Small business owners are still struggling to add workers. One-quarter of owners say labor quality was their top concern in December, according to the monthly job report by the National Federation of Independent Business (NFIB). Thirteen percent said labor costs were their top problem, up three points from November and a 48-year record high.
The labor shortage is holding back the small business economy, according to Bill Dukelberg, the NFIB’s chief economist. Owners are trying to keep their current employees and attract new ones for open positions, and a record number are raising pay in order to do both. Forty-eight percent reported increasing compensation, up four points from November and a 48-year record high. Thirty-two percent of owners plan to raise compensation in the next three months, unchanged from November’s high figure.
Forty-nine percent of small business owners reported job openings they were not able to fill in the current period.
Would you like to hire great people? According to Jay Goltz, author of The Street Smart Entrepreneur, you may be part of the problem. Entrepreneurs are often the worst people in any company to be doing the hiring for three reasons, he suggested.
One, entrepreneurs have an affinity for people – they like people.
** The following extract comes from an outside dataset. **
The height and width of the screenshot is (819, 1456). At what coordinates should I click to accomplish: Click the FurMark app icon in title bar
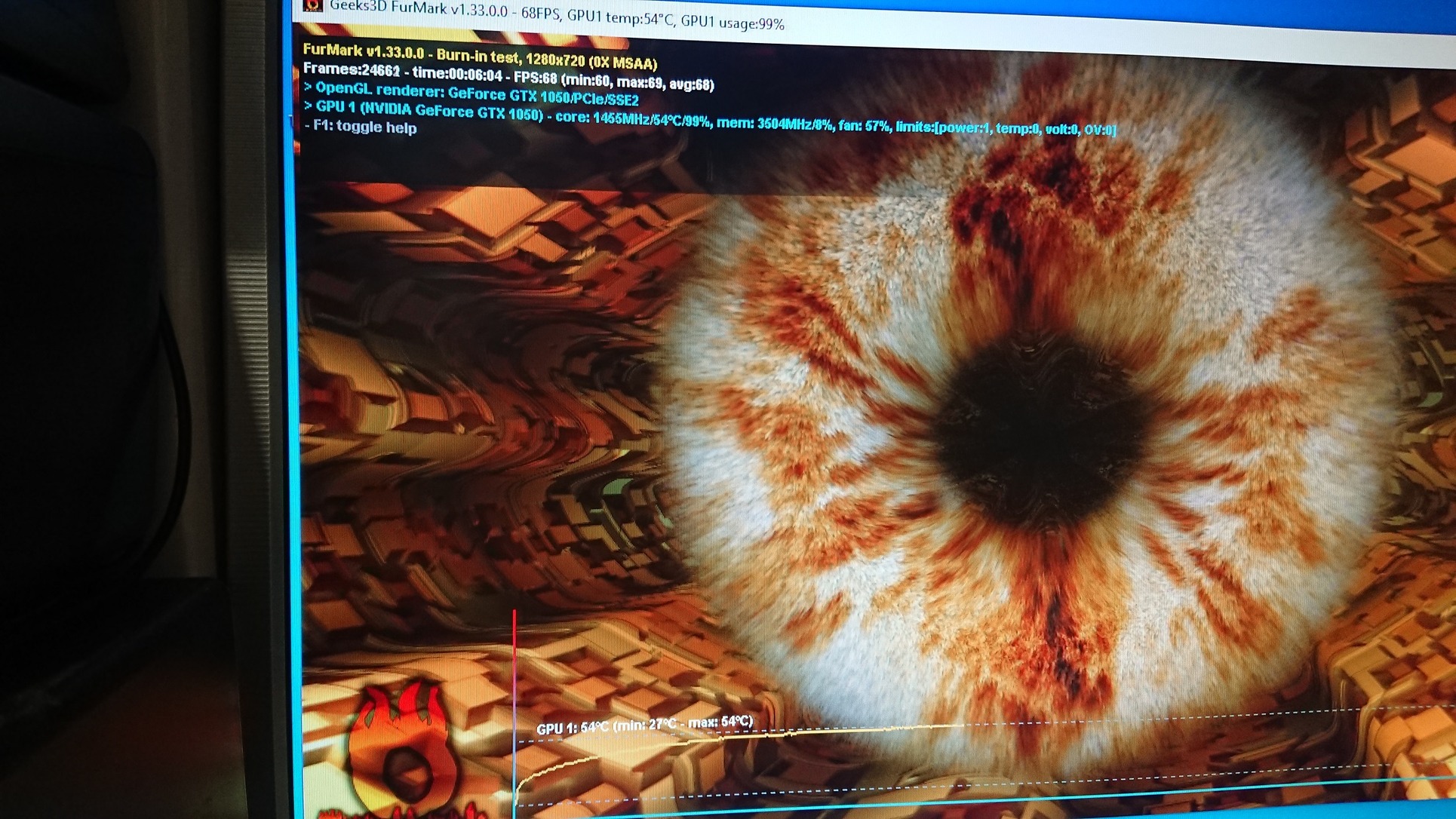click(312, 5)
However, in the hiring process, they need some healthy skepticism about people.
Two, entrepreneurs are so ‘into’ their company and talking about it that they have trouble being quiet and listening to candidates.
Finally, Goltz says entrepreneurs really don’t have the time to be recruiting and reviewing job candidates: they have a lot more important tasks they should be doing.
There are techniques and technologies that small businesses can use to make the processes of finding and analyzing job candidates more data-driven.
However, the one sure way to do a lousy job at hiring employees is to have no method at all – flying by the seat of your pants.
Depending on what kind of job you’re trying to fill, you may be able to use social media to find candidates as well as LinkedIn and Facebook. Interview promising candidates several times; use a ‘scorecard’ and rank them based on the specific mission, outcomes and skills associated with the job.
Call the references – all of them. You should be asking five basic questions:
In what context did you work with the person?
What were the person’s strengths?
What were the person’s biggest areas of improvement?
How would you rate his/her overall performance in that job on a 1-10 scale? What about his or her performance causes you to give that rating?
The person mentioned that he/she struggled with ____ in that job. Can you tell me more about that?
Consider hiring the person as a probationary employee for one month. If they work out after one month, offer them a permanent job.
Don’t base hiring decisions on gut feel, warns Ann Rhoades, founder of PeopleInk, an HR consulting firm based in Albuquerque. The most important first step is figuring out the attitude you are looking for, not just the skill set, she said. “You need to figure out what behaviors you want.” And if you don’t know what those are, you and your management team may need to have a conversation about your company’s brand and culture.
Goltz identified key qualities to look for in interviews are honesty and passion to do a good job. The interviewer’s job is to ask skeptical follow-up questions to flush out the BS.